In the desert nation of Oman, a mass of rock from Earth’s mantle has been thrust to the surface to form some very unusual mountains. The formation, the Samail Ophiolite, has long fascinated geologists because it exposes rocks normally inaccessible in the deep Earth. Recently, there has been a surge in interest in these rocks, as scientists have recognized that such formations may naturally take up and store large amounts of carbon, and thus play a previously unrecognized role in regulating global climate.

In Oman, geologist Peter Kelemen is investigating unusual rocks thrust up from the deep earth for their potential to store human carbon-dioxide emissions.

Geologists have long recognized that these processes take place. But new studies by geochemist Peter Kelemen and colleagues have revealed that the reactions are far more rapid and prevalent than previously thought. Scientists had assumed that most visible carbonates formed long ago.
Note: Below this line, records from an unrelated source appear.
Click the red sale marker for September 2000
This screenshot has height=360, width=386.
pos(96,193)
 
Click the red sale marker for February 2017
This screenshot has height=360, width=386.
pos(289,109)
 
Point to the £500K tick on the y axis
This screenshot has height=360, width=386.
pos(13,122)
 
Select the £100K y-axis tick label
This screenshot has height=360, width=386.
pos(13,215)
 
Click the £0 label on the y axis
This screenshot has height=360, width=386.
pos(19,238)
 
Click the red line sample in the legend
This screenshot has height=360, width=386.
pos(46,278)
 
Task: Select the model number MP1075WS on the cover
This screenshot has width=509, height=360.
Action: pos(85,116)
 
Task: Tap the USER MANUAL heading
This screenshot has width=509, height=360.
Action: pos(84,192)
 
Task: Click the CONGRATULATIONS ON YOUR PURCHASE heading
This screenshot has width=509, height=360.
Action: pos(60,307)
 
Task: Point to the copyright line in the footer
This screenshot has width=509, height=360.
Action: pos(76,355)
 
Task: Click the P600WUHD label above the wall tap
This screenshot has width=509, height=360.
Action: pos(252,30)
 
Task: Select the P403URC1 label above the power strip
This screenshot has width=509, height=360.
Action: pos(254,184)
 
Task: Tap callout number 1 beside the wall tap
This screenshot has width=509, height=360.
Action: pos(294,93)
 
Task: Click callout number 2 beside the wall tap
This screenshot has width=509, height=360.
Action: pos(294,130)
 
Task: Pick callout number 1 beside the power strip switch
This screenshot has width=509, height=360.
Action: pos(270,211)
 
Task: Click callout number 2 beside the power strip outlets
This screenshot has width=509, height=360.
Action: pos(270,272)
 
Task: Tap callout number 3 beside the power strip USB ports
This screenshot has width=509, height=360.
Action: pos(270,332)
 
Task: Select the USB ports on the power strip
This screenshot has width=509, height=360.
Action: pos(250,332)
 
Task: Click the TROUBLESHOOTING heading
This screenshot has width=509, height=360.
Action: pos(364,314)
However, by sampling rocks from road cuts, wells, boreholes and other sources, Kelemen and former Lamont geochemist Jürg Matter have found that many carbonate veins here actually formed during human time, and that the process is ongoing and fast. They also found that the reactions take place much deeper underground than previously thought, well below the surface at sites where CO2 travels in groundwater through cracks.
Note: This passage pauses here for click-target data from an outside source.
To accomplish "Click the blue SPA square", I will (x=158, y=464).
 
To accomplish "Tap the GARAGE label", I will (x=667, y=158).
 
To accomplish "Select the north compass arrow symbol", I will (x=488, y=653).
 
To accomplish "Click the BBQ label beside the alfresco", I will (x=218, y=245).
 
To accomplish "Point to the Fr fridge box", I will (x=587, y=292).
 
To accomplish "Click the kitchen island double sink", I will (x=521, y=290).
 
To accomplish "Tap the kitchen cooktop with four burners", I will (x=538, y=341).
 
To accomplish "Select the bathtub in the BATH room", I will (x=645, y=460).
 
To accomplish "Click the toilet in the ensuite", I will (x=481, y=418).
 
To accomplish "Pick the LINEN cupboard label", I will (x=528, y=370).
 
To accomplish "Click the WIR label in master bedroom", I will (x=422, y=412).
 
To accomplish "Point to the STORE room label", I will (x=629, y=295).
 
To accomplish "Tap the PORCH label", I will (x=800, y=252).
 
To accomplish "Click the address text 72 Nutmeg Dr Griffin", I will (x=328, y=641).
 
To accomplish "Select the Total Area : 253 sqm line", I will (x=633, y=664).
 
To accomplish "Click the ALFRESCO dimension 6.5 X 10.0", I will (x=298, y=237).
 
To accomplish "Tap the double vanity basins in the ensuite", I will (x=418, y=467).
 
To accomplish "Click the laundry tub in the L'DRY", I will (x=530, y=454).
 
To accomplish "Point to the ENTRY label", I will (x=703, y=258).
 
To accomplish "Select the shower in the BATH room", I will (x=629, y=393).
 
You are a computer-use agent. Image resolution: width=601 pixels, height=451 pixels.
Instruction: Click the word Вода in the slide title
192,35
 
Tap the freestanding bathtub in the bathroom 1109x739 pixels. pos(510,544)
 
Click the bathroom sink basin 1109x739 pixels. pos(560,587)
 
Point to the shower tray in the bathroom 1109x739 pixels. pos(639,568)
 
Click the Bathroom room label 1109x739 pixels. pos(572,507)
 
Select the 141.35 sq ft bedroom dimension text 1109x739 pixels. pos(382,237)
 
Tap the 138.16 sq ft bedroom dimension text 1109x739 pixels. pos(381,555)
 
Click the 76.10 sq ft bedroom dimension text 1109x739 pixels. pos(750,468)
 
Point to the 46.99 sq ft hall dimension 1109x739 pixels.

Some underground reactions are so vigorous, they appear to create small explosions—a sort of natural hydrofracturing—that open more cracks, creating space for more reactions, and thus feeding a continuous loop of CO2 uptake. Kelemen and Matter estimate that each cubic kilometer of peridotite naturally absorbs on average a ton of atmospheric carbon each year: up to 100,000 tons annually in the region. In places, the reaction has completely run its course; the rocks are fractured down to the tiniest pore spaces and filled with carbonate, creating entire mountains of the material. Theoretically, they say, there is enough peridotite in Oman and the neighboring United Arab Emirates to absorb 33 trillion tons of CO2—1,000 years of human output, if present-day emission rates remained unchanged.

With CO2 concentrations in the atmosphere recently measured at 400 parts per million, probably for the first time in some 3 million years, and little movement toward reducing industrial emissions, many scientists are now looking at ways to remove the gas from the air.

No one thinks that Oman’s rocks could solve the entire problem. But with some simple engineering, Kelemen and Matter think natural processes could be sped up a million times in places, and that accelerated rate could take up some of the manmade CO2. One way to do so would be to drill boreholes and pump down heated water impregnated with CO2; heat greatly speeds the reaction, and once jump-started this way, the cycle of natural cracking would do the rest, rapidly taking in any more CO2 pumped down.

Oman is rich in oil and burns considerable oil in its power plants, so much of the CO2 it produces could be delivered from the plants in pipelines. Another method would take CO2 directly from the air. This step would involve pumping surface seawater, which naturally absorbs atmospheric CO2, down pipes into the mantle rocks just offshore. The cleaned-up water would then be flushed back to the sea surface, where it would then absorb more CO2. Accounting for engineering challenges and the obviously large expense, the researchers assert that Oman’s peridotite still might be harnessed to absorb as much 4 billion of the 30 billion tons of the atmospheric CO2 currently produced annually by humans.

“I’m not convinced that society is really going to do very much about [climate change] until we find out what the long-term effects are going to be,” Kelemen said. “But at that time, there might be renewed interest in how you might get CO2 out of the air. We’re trying to develop methods so that when and if we do get ready to use them, they’ll be available.”